I was surprised to discover, however, that the Amdo Tibetan language spoken in Qinghai differed greatly from Khamba Tibetan of Yunnan. But this was only the beginning of a chain of surprises.
People in this village raised exclusively cows and ate only beef. We ate with hands, using a knife for big pieces of meat with bones.
Every morning "my daughter" and her sister would herd the six cows in a specific area on the mountain, and at sunset the cows came back by themselves. One day I accompanied them. The cows suddenly climbed up instead of following the path. The girls said it was because an enormous and dangerous looking black ox was on the way. "They are afraid of the ox?" I asked. "No, the ox is afraid of you." How could that be, a gentle and kind person like me?

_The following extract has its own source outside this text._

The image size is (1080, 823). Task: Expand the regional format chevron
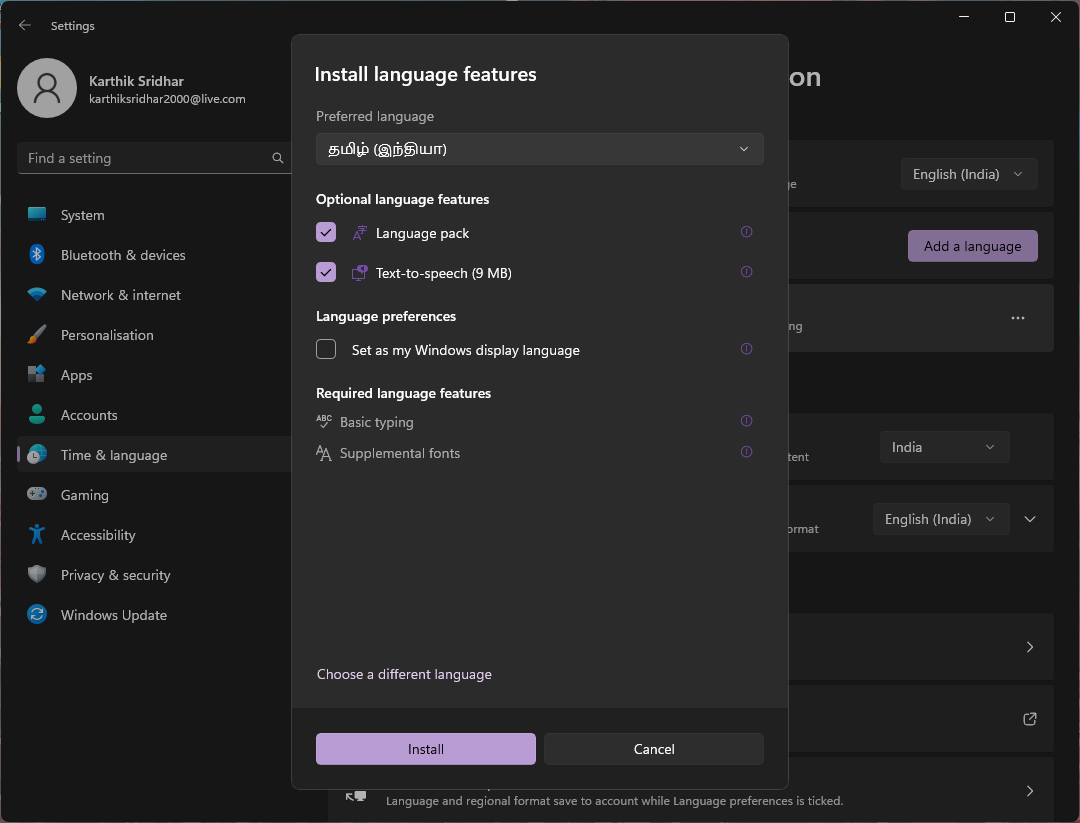coord(1030,519)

In other parts of China, many Chinese thought I must be an Uygur. This year, several Tibetans remarked "my daughter" and I looked alike. Well, didn't I say that her father looked like an Italian?

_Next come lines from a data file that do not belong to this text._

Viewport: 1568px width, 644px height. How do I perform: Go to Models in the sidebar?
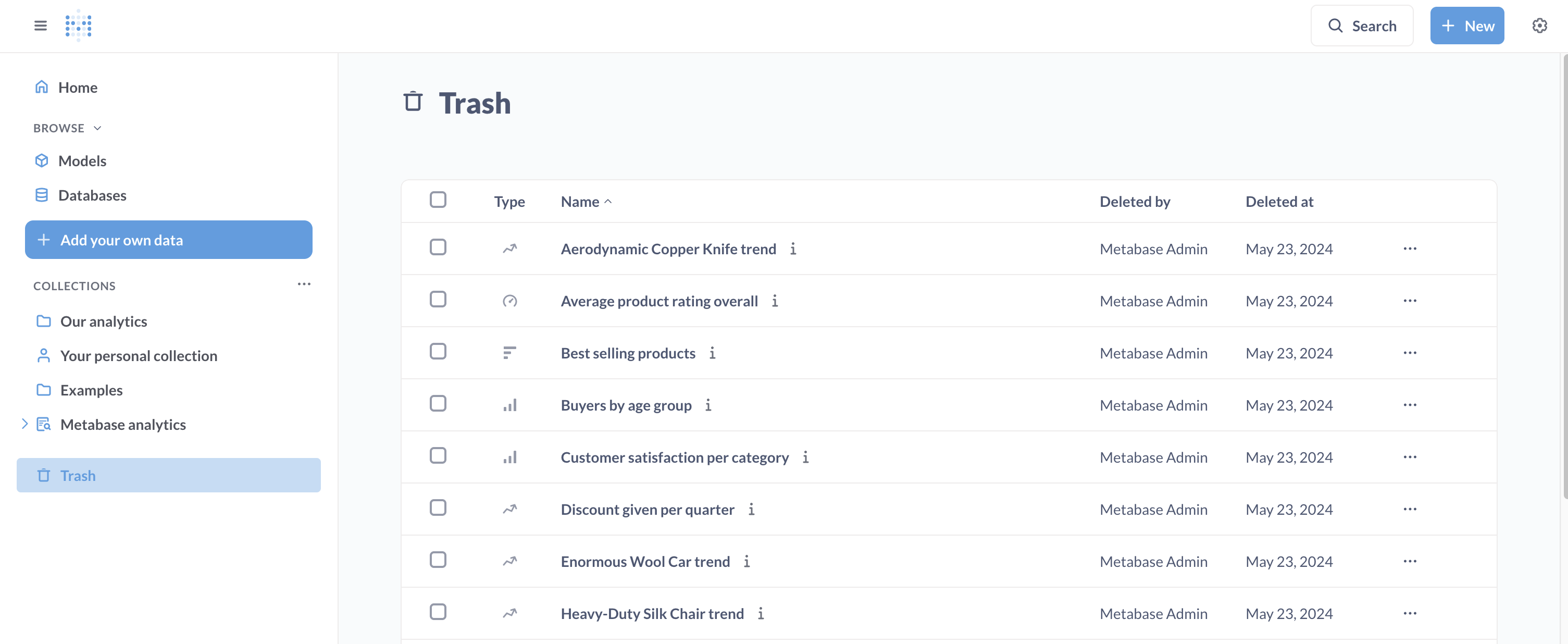(x=82, y=160)
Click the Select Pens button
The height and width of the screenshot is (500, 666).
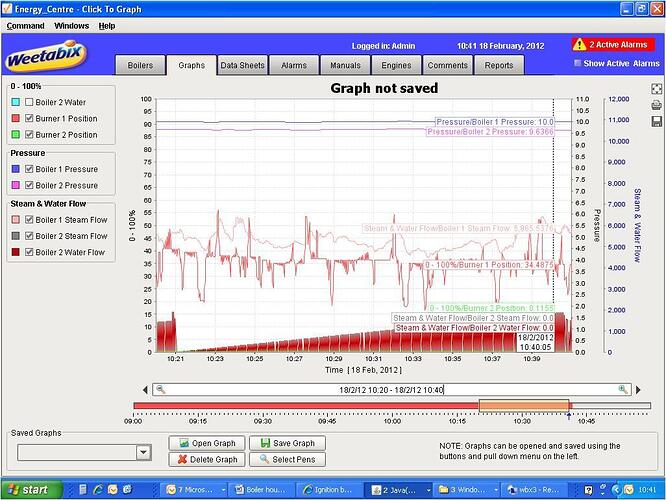pyautogui.click(x=288, y=459)
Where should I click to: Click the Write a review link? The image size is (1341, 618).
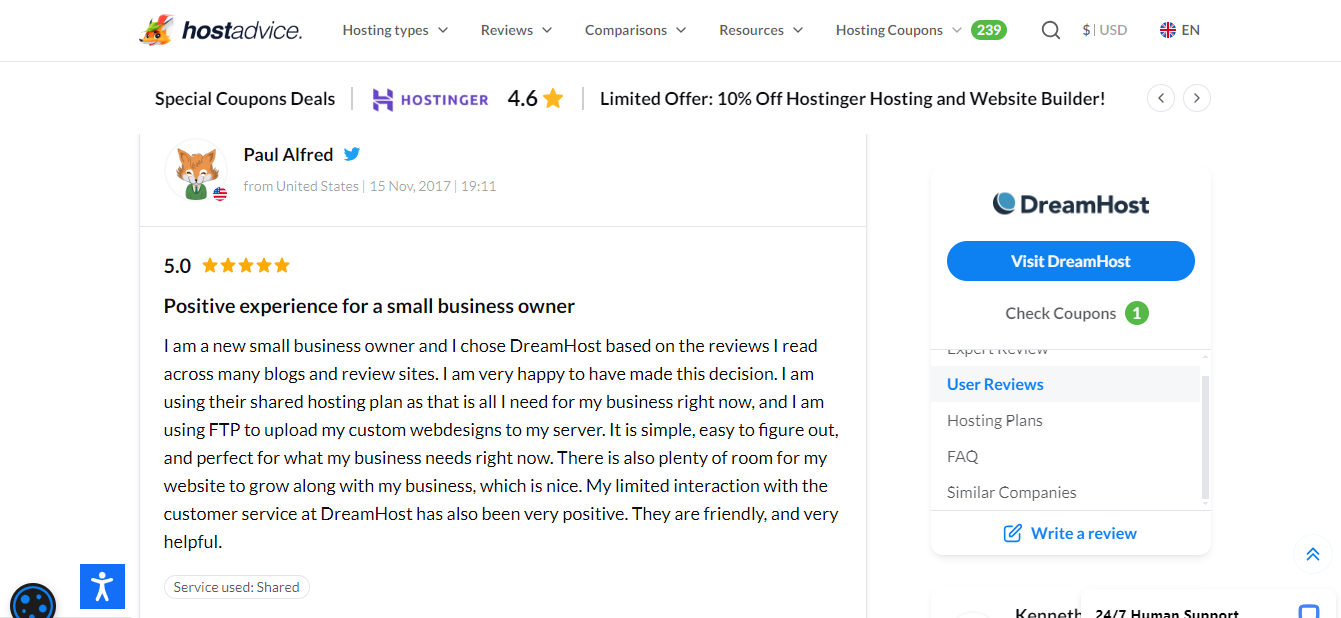pyautogui.click(x=1070, y=533)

As it was my third winter visit to Qinghai, I was expecting cold, wind and snow. Surprisingly we did not have such weather. From 10 am to 3 pm, it was possible to take off my coat. Three layers of wool were enough outside, but a surprise awaited me in the bedroom: While the kang (heated bed) was really warm, the rest of the room was below 0 C. In the morning, the water was frozen hard in the basin, my towel was a piece of ice. My hand cream, toothpaste and pens had to be heated.
By day we stayed in the main room where there was a cow dung stove. Surprisingly, cow dung emits no smell. I was repeatedly warned to stay away from the chimney but even so I managed to burn my coat sleeve, which made everyone laugh.

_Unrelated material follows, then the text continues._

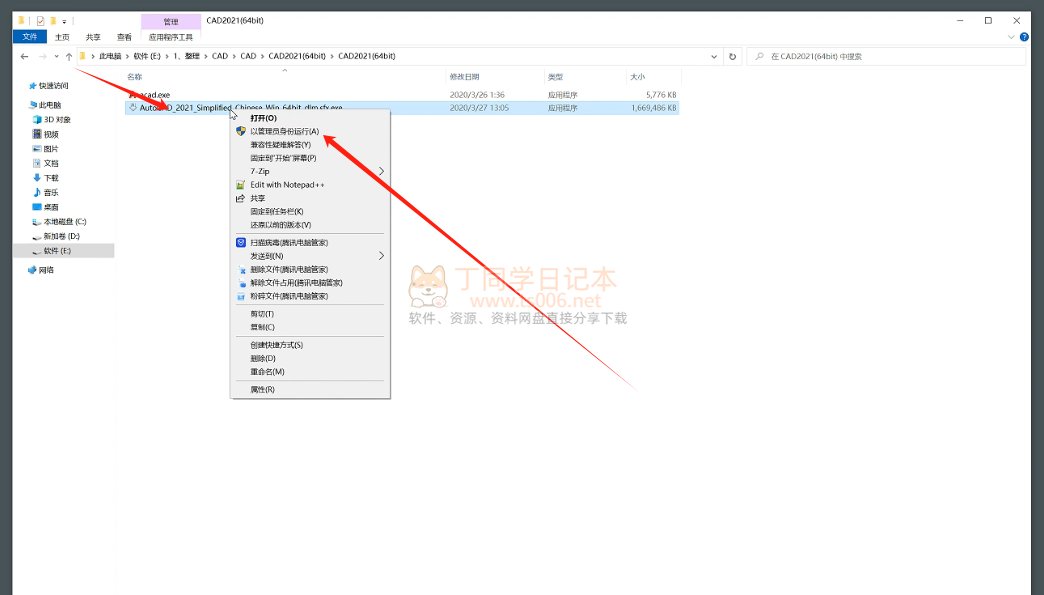
Task: Open 本地磁盘 (C:) in navigation pane
Action: click(65, 221)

When I accepted an invitation to the neighbor's wedding the next day, I didn't know it would be at 5:30 am. We waited outside for the groom to arrive from another district. No ceremony was held. Only a huge breakfast was served to women in one room and men in another.
On the way to the next destination, I gave my seat to a woman with a toddler. Trying to keep balance, I put my notebook on the upper shelf with my gloves and a thangka painting. When I got off, I forgot my notebook, which contained the notes of several interviews, phone numbers, information about my hotel in the provincial capital Xining, and of my return flight to Beijing. One can imagine my distress.
Two days later, when I reached Xining, I rushed to the bus station, hoping to find that silver gray bus. A security guard said without its license number there was no hope of tracing it, as buses have irregular schedules.
Sometimes it pays to be a foreigner, as the guard introduced me to a wonderful woman in charge.
"Don't worry, within 48 hours your notebook will be here," said the woman named Wei Suxia. But, I was leaving the next morning.
After several calls and patient explanations, she finally traced the bus, which was based in Jainca county, an hour and a half's drive from Xining, and convinced the driver Ma Jianxiong and his assistant Zhao Ersa of the notebook's importance.
Good hearted Ma and Zhao took the day off and drove to Xining to hand the precious notebook to me. This was such a miracle and the most touching surprise of my eventful trip.